— Exercise description —
Reproduce the lines of the records verbatim, beginning with the line that contains "Tellusskolan (665, 773)" and continuing through the line that contains "Vikariepoolen (673, 823)", both included.

--- Start Provided information ---

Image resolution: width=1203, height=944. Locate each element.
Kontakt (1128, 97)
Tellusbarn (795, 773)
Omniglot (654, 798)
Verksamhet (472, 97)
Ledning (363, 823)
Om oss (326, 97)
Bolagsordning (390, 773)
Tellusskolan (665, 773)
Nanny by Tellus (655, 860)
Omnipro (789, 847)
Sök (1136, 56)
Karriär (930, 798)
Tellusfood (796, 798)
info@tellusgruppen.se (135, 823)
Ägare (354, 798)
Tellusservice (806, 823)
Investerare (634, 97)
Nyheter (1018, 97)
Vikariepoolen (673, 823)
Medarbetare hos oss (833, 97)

--- End Provided information ---
--- Start Provided information ---

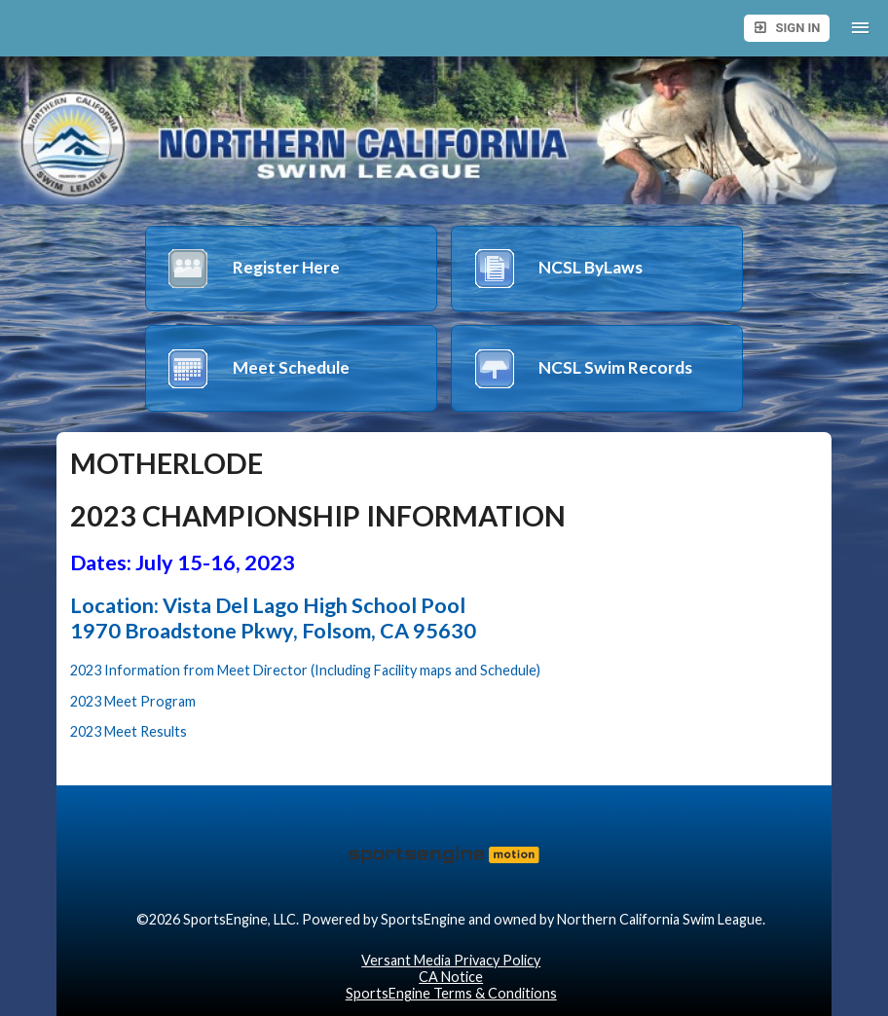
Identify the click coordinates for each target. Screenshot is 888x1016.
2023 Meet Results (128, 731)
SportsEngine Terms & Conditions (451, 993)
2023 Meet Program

--- End Provided information ---

— Task result —
Tellusskolan (665, 773)
Nanny by Tellus (655, 860)
Omnipro (789, 847)
Sök (1136, 56)
Karriär (930, 798)
Tellusfood (796, 798)
info@tellusgruppen.se (135, 823)
Ägare (354, 798)
Tellusservice (806, 823)
Investerare (634, 97)
Nyheter (1018, 97)
Vikariepoolen (673, 823)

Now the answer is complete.